A beautiful villa at the water’s edge…
“You can cross the garden and access the turquoise waters of the Mediterranean, where you can enjoy the exceptional surroundings and breathtaking sea views…”: Sotheby’s International Realty’s promise shows that waterfront villas remain a safe bet when it comes to real estate. In France, waterfront property prices increased by 11.8% on the Atlantic coast between 2017 and 2019 and by 12% on the French Riviera. Among the reasons for this rise, the craze for this type of property, of course, which corresponds to a certain ideal of quality of life, but also the ban on urbanization along a 100-meter strip from the upper limit of the shoreline, as provided by French law. It is well-known that what is rare is also expensive.
But here lies the paradox: if the coastline is protected, it is because of its fragility and the risk of accelerated erosion posed by urbanization . Erosion is a familiar and predictable phenomenon: in France, between 5,000 and 50,000 dwellings will potentially be affected in 2100 by the retreat of the coastline. In addition, more than 850 municipalities and 1.4 million inhabitants are at risk of marine submersion. In China, by 2100, 630 million people could be affected.
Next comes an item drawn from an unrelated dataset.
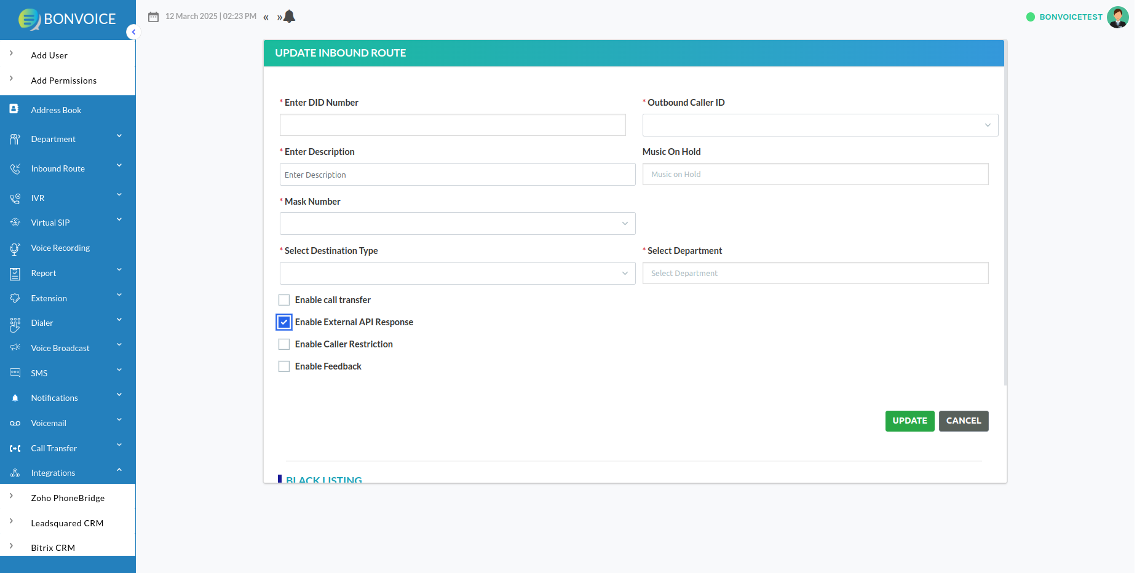The width and height of the screenshot is (1137, 573).
Task: Open Zoho PhoneBridge integration menu item
Action: (x=68, y=498)
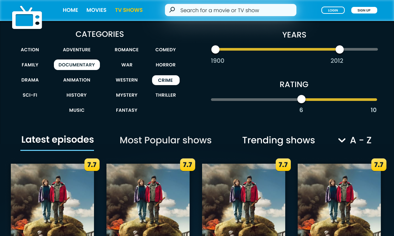Expand the A - Z sorting dropdown

click(360, 140)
In the United States, projections by the National Oceanic and Atmospheric Administration (NOAA) predict that coastal communities will experience high-tide flooding as many as 270 days a year by 2050. These two hazards, erosion and marine submersion, are aggravated by the rise in sea level linked to climate change, which is estimated at +3.2 mm/year on average since the 1990s. They therefore directly threaten professional activities, transport infrastructure, networks, public facilities, natural areas, and housing… including waterfront villas that trade for a high price and will literally find themselves in the water.
While the real estate market does not reflect the reality of waterfront properties’ exposure to risk, it is essentially due to two facts: on the one hand, the peril remains too distant, on the scale of a human lifetime, to curb speculation; on the other hand, since the Middle Ages, strategies adopted to deal with risk have focused on the protection and construction of structures such as dikes or breakwaters.
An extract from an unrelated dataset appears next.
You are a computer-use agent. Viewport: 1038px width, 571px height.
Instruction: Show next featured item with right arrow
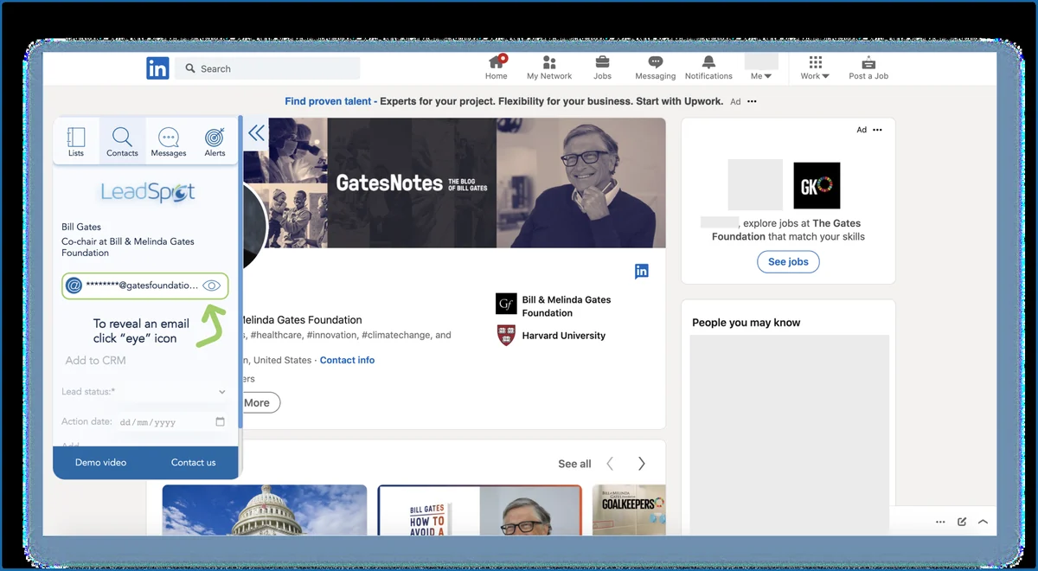[x=641, y=464]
However, this protection-based approach, while still effective and necessary, is insufficient today: in 2100, sea levels will have risen by a minimum of 43 cm (if carbon neutrality is achieved) to a maximum of 110 cm. Pessimistic scenarios predict a rise of 3m by 2200. Can we continue to settle for ever higher dikes… and can we even finance them? Let’s reverse the perspective and return to the definition of risk: for there to be risk, there has to be a hazard (erosion and sea level rise) and an issue exposed to the hazard (people and property). Without an issue, there is no risk. Thus posed, the problem calls for other solutions, such as the depollution and renaturation of parts of the coastline (think of Dr. Kong-Jian Yu’s “sponge city” concept) and the relocation of certain dwellings and activities). The challenge raised by these responses is also considerable because it directly raises the question of the funding model for these particularly costly adaptations (land acquisition, compensation of owners, demolition and relocation of networks, etc.) and the sharing of these costs.
What this example shows is, on the one hand, that awareness of risks, hazards, and consequences is not sufficient to trigger a move to action, which we know is necessary. It also shows the difficulty of adopting an approach based on long-term anticipation rather than a direct reaction to the hazard, on a case-by-case basis. Finally, it shows the difficulty of designing an alternative development model for our coastlines, as the one in use today is so profitable. Resilience is often engaged in situations of high uncertainty. Here, it is so in a context of certainty: the first challenge to be taken up is that of public debate on loss and acceptable associated costs, as says Michiel Helsen, glaciologist and lecturer in climate change: “In the long run, we may not be able to save the west of the Netherlands. It seems sensible to me for society to discuss which parts of the Netherlands we’re prepared to defend, and at what cost.”